- **Brief**: Your answer should be the lines below from the one with "Task: Go forward to next selection arrow" to the one with "Click the Compactness", both included, given again exactly and with nothing added.

- **Task material**:
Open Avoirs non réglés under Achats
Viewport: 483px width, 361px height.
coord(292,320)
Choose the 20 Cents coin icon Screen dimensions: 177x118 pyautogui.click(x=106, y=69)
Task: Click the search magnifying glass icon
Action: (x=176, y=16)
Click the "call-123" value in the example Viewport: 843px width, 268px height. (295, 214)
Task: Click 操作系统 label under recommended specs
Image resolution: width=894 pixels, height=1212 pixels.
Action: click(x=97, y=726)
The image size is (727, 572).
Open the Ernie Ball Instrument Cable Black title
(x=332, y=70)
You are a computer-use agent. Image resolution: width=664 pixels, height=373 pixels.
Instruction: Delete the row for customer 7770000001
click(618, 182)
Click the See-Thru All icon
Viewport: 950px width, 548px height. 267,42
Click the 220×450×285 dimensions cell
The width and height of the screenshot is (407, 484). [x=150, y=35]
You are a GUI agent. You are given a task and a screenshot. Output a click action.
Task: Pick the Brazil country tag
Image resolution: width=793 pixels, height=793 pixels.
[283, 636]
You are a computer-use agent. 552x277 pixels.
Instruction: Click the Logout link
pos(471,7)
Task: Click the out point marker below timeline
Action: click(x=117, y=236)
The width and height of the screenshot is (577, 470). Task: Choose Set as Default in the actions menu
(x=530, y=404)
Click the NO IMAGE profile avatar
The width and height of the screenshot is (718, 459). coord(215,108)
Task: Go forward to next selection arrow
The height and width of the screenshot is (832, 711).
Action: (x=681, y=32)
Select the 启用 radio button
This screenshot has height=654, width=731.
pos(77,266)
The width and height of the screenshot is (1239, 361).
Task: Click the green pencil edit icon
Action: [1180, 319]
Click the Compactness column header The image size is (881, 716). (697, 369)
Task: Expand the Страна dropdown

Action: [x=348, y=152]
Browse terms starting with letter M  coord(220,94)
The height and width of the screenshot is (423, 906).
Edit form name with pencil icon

- **Task result**:
Task: Go forward to next selection arrow
The height and width of the screenshot is (832, 711).
Action: (x=681, y=32)
Select the 启用 radio button
This screenshot has height=654, width=731.
pos(77,266)
The width and height of the screenshot is (1239, 361).
Task: Click the green pencil edit icon
Action: [1180, 319]
Click the Compactness column header The image size is (881, 716). (697, 369)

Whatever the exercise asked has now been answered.